Аминокислоты, пептиды и белки - Дэвени Т., Гергей Я. 1976

Методы иммунохимического анализа
Анализ белков методами диффузии в геле
Абсорбционный иммуноэлектрофорез

Принцип метода. После электрофоретического разделения исследуемого белка в агаровом геле компоненты специфической иммунной сыворотки диффундируют навстречу полученным фракциям через слой агарового геля, содержащий известные (контрольные) антигены, которые абсорбируют соответствующие антитела и задерживают их дальнейшую миграцию к определяемым антигенам. В результате в образовании полос преципитации принимают участие только те антигены исследуемого образца, которые отличаются от контрольных.

Image

Фиг. 31. Способы анализа белковой смеси с помощью иммуноэлектрофореза (подробное описание см. в тексте).

Область применения. Этот метод можно использовать для идентификации отдельных компонентов белковых смесей неизвестного состава в том случае, если исследователь располагает соответствующей иммунной сывороткой и смесью контрольных (абсорбирующих) антигенов.

МЕТОДИКА

1. Приготовление агаровой пластинки. На стеклянную пластинку размером 10 х 16 см наносят 40 мл расплавленного 1,5%-ного агара в вероналовом буферном растворе pH 8,2. Затвердевший слой агарового геля разрезают в продольном направлении таким образом, чтобы после удаления лишних участков геля на стекле осталась только полоска шириной 15 мм. Со стороны катода на расстоянии одной трети длины этой полоски геля и на равном расстоянии от ее краев делают лунку для внесения исследуемого образца диаметром примерно 5 мм и заливают в нее 1—2 капли расплавленного агара.

2. Электрофорез. После внесения исследуемого образца проводят электрофорез в течение 7—8 ч при градиенте напряжения 3 В/см.

3. Нанесение на стекло полосок геля, содержащих абсорбирующие антигены и иммунную сыворотку. По окончании электрофореза рядом с полоской геля, содержащего разделенные антигены, наливают расплавленный агар, смешанный с раствором контрольных (абсорбирующих) антигенов, таким образом, чтобы получилась вторая полоска шириной 5 мм. После затвердения нанесенного агара рядом со второй наносят третью полоску агарового геля, содержащую иммунную сыворотку. В результате на одном стекле оказываются рядом друг с другом три полоски агарового геля, образующие: а) зону специфической иммунной сыворотки, б) зону абсорбирующих антигенов и в) зону электрофоретически разделенных исследуемых антигенов.

4. Регистрация результатов.

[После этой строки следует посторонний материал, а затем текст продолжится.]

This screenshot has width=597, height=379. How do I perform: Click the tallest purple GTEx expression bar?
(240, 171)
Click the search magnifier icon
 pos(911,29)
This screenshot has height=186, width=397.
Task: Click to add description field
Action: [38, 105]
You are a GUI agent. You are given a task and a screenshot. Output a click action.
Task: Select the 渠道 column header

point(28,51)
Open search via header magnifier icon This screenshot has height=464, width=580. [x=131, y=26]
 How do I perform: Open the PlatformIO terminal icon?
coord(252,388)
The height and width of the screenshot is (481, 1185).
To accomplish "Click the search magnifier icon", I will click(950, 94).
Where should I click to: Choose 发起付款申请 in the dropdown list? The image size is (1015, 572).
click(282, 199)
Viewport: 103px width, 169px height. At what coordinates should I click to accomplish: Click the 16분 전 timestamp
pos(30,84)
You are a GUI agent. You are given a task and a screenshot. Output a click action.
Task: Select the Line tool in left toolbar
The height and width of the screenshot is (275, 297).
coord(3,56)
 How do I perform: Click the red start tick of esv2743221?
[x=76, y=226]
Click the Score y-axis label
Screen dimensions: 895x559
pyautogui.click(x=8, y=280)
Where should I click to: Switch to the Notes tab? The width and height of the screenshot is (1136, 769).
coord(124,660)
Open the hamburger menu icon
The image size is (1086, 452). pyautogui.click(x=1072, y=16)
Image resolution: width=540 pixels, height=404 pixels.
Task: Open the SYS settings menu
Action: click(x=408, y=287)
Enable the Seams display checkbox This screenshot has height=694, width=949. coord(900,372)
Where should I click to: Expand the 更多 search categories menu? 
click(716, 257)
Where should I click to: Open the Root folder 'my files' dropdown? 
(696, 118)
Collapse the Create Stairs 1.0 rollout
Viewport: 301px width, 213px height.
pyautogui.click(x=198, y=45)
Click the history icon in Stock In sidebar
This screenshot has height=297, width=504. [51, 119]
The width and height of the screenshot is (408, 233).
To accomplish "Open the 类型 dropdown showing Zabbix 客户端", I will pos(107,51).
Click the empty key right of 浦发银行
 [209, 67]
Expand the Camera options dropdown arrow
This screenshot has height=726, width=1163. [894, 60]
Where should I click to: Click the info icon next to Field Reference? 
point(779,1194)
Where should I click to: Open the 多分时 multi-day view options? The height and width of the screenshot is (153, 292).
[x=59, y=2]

Образование полос преципитации происходит в течение нескольких дней при 4°С во влажной камере. Их появление можно зарегистрировать, фотографируя нативный или окрашенный препараты (см. стр. 135).

ПРИМЕЧАНИЯ

1. Этот метод весьма полезен, например, при диагностике недостаточности синтеза иммуноглобулинов какого-либо класса. В этом случае электрофоретическому разделению подвергают нормальную сыворотку человека, в зону абсорбирующих антигенов вносят сыворотку больного, а в зону иммунной сыворотки — антисыворотку к сывороточным белкам человека. В образовании полос преципитации с фракциями нормальной сыворотки человека принимают участие только те антиглобулиновые антитела, которые не встретили соответствующих им иммуноглобулинов в сыворотке больного, диффундируя из зоны антисыворотки в зону нормальной сыворотки. В результате появляются полосы преципитации, которые соответствуют отсутствующему классу иммуноглобулинов, например IgG, IgA или IgM.

2. В полоске геля, содержащего абсорбирующие антигены, в местах образования комплексов антиген — антитело появляются прямые полосы преципитации.